CHALLENGE 1:
In the math excerpt below, what value of $n$ does inspection turn up as a solution, and what is the resulting $C$?
CHALLENGE 2:
Condense the paragraph of the math excerpt below that begins "Inspection reveals" into a shorter version that keeps its key facts.
CHALLENGE 3:
Pick up the math excerpt below after its final sentence and carry the reasoning forward.

# start of PROVIDED TEXT

The quadratic formula implies that this is equivalent to getting $47^2+4C$ to be the square of an odd integer.

$$47^2-(2n+1)^2=-4C\\ 4(23-n)(24+n)=-4C\\ (n-23)(n+24)=C$$

So we need to find $n$ such that $(n-23)(n+24)$ is a multiple of $30$ with no prime factors other than $2,3,5$ and $47^2+4(n-23)(n+24)\geq 0$.

Inspection reveals $n=3$ as a solution with $C=-20\cdot 27=-2^23^35=-540$. Then $47^2+4C=49$ and the quadratic formula gives roots $$\frac{47+7}{2}=27\text{ and }\frac{47-7}{2}=20$$ to the equation $$x^2-47x+540=0$$


This was "too long for a comment."

I speculate that the method I give above can be pushed a little further to get which values of $n$ work, hence giving an integral parametrization of the solutions ($C$) of the problem.

# end of PROVIDED TEXT
# start of COLLECTED DATA

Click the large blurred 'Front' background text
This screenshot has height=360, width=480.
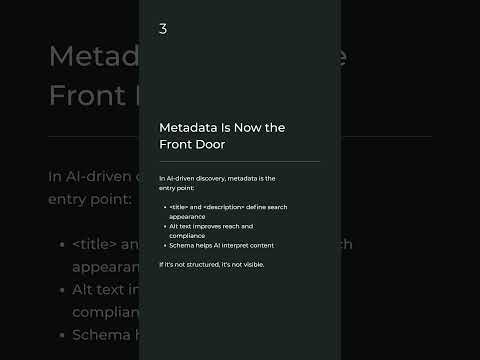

# end of COLLECTED DATA

WRITTEN ANSWER 1:
Inspection gives $n=3$, which yields $C=-540$.

WRITTEN ANSWER 2:
Inspection shows that $n=3$ works, giving $C=-20\cdot 27=-2^2 3^3 5=-540$. Then $47^2+4C=49$, and the quadratic formula gives the roots $27$ and $20$ of $x^2-47x+540=0$.

WRITTEN ANSWER 3:
The same approach can be applied to $x^2-397x-C=0$ with $2,3,5,7,11,13,17,19$ as prime factors. You are right that "inspection" only gets so far. I don't want to spend the time on the case you put in your comment, but my initial approach would be use the method above to get a parametrization of $C$ in terms of $n$, use congruences and the chinese remainder theorem to restrict the possible values of $n$, and to write a short algorithm finding the first few $n$ that work.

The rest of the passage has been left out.